Anyway, as I was saying. Greg, building on solid reporting from Byron York at the Washington Examiner, notes that for Cruz and the radicals there is no end-game with a policy win. There’s only, as Greg says, “GOP leadership’s craven unwillingness to see Ted Cruz’s government shutdown strategy through to the end.”
This, however, is perfect for the radicals, too. For them, it’s not about policy gains; it’s about being True Conservatives, which means constantly needing to differentiate themselves from the RINOs and squishes that make up the bulk of the Republican Party. The problem? There are no Rockefeller moderates or liberal Republicans remaining, and very few moderate conservatives, either. On ideal policy preferences, there just isn’t much separating Cruz from, say, Marco Rubio or Scott Walker or John Kasich or Bobby Jindal or even Mike Pence. So to maintain that True Conservative distinction, Cruz and other radicals must constantly find new and more difficult hoops for regular normal conservatives to fail to leap through.

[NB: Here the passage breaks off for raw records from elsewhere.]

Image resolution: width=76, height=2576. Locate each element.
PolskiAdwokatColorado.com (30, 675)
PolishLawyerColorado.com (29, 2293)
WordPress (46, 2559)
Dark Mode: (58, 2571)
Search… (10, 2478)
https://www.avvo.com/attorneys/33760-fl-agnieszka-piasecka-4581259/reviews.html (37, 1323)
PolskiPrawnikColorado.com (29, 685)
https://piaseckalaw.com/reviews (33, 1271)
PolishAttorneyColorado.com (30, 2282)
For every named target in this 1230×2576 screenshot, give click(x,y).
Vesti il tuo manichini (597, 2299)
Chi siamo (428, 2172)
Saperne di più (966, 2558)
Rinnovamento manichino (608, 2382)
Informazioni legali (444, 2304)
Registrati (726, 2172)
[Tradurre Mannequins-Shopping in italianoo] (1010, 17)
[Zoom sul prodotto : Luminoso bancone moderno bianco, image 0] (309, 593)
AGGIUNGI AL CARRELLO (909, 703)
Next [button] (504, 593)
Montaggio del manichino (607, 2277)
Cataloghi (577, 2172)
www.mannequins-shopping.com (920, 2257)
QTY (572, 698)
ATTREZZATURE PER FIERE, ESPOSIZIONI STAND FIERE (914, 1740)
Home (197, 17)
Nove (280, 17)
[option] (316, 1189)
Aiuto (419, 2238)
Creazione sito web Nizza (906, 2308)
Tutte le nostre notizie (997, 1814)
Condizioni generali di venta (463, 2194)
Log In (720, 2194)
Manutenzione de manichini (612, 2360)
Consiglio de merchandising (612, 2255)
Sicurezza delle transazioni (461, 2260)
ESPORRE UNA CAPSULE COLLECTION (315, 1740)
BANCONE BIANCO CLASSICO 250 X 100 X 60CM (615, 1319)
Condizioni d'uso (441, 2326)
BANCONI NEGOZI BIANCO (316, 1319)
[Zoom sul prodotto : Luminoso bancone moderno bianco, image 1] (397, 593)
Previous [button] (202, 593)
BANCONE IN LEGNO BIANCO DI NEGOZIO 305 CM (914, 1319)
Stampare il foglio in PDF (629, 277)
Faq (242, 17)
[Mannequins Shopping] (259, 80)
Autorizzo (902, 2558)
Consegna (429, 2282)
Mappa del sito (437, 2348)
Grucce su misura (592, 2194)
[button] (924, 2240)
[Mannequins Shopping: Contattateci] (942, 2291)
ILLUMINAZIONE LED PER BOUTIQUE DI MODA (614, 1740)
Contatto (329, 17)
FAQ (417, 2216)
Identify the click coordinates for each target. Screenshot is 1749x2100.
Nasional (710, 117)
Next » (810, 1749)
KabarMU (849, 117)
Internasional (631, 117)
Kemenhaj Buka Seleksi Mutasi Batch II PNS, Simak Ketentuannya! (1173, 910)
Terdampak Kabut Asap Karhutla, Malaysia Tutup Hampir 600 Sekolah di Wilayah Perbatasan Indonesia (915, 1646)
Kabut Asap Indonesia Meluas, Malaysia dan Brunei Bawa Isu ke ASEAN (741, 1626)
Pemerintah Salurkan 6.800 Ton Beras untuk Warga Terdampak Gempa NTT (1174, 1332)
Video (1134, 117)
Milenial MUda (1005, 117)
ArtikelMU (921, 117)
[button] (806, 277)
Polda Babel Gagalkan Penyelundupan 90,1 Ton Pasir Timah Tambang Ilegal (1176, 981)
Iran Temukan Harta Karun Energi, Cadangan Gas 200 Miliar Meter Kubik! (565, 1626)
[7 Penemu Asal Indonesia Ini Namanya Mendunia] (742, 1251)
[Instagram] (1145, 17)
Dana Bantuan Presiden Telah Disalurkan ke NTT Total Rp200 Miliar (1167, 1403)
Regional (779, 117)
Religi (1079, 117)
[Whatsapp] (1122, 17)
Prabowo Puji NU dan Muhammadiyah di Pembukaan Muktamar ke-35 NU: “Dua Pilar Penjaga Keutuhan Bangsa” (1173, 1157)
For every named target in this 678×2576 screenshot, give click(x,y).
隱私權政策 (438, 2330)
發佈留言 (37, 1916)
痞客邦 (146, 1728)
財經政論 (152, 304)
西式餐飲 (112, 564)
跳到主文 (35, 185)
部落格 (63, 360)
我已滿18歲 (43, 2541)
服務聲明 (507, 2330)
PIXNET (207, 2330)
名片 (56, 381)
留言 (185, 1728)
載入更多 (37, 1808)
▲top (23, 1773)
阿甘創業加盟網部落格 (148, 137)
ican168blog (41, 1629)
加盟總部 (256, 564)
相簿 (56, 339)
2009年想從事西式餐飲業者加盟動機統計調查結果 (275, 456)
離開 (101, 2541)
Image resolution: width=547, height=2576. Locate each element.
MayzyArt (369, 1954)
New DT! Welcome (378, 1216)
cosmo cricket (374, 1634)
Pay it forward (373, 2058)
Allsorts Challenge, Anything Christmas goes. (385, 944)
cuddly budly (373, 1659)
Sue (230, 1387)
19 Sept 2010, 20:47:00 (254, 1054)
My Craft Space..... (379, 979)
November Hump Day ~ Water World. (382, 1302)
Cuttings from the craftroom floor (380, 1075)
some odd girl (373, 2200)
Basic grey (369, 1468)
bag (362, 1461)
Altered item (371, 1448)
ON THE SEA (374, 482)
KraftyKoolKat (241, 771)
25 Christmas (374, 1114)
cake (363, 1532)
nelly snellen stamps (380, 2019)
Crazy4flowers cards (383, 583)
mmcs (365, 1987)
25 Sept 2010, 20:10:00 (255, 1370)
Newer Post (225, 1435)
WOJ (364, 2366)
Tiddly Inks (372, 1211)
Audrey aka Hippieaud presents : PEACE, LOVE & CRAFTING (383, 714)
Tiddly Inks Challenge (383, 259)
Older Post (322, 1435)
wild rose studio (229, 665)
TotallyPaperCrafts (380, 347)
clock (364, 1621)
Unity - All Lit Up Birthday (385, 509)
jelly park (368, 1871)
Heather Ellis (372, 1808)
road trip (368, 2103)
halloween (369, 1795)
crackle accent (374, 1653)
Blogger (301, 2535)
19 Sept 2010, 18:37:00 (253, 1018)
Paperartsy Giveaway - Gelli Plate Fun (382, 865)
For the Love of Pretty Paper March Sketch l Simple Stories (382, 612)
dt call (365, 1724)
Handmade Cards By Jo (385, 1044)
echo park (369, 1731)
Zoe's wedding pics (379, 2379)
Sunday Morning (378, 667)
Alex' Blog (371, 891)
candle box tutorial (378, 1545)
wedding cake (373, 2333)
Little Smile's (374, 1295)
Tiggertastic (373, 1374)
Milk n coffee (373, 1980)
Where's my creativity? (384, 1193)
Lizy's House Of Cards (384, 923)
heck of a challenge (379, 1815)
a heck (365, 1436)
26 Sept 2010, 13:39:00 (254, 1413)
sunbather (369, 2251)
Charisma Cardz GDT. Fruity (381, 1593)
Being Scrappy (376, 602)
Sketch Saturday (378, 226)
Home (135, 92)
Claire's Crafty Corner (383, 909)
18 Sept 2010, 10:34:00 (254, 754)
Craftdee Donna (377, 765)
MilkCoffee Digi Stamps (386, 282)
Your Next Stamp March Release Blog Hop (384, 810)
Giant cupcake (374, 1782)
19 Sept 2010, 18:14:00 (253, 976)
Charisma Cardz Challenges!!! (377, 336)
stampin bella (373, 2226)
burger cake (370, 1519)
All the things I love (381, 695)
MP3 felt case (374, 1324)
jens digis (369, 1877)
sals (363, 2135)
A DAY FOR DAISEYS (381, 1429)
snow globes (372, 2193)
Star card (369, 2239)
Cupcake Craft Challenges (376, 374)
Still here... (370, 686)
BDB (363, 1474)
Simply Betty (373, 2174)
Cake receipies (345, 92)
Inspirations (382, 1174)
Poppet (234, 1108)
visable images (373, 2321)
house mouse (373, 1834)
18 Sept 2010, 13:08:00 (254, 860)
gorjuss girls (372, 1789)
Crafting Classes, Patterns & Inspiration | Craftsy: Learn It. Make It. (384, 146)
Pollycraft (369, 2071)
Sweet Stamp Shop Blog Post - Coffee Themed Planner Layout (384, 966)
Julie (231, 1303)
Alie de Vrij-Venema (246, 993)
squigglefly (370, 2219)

By this standard, the fact that that everyone knows there’s no end-game with a realistic hope of victory is a virtue, not a flaw, in a shutdown confrontation over immigration. Most likely, Republicans won’t go along with Cruz and force a shutdown -- proving that they aren’t True Conservatives. If, however, they do go through with a shutdown showdown (either now, in the spring, next fall, or whenever), it will eventually end with a deal that Obama, Senate Republican Leader Mitch McConnell and John House Speaker Boehner will sign off on … thus proving again that only Cruz and his radicals are True Conservatives.
It’s a very obvious trap, but unless solid Republican conservatives can find a way out, it’s going to be sprung again and again.
Yes, on immigration in particular, there are differences among those who call themselves conservatives. But in general, there’s very little to separate “establishment” conservatives from the radicals on policy.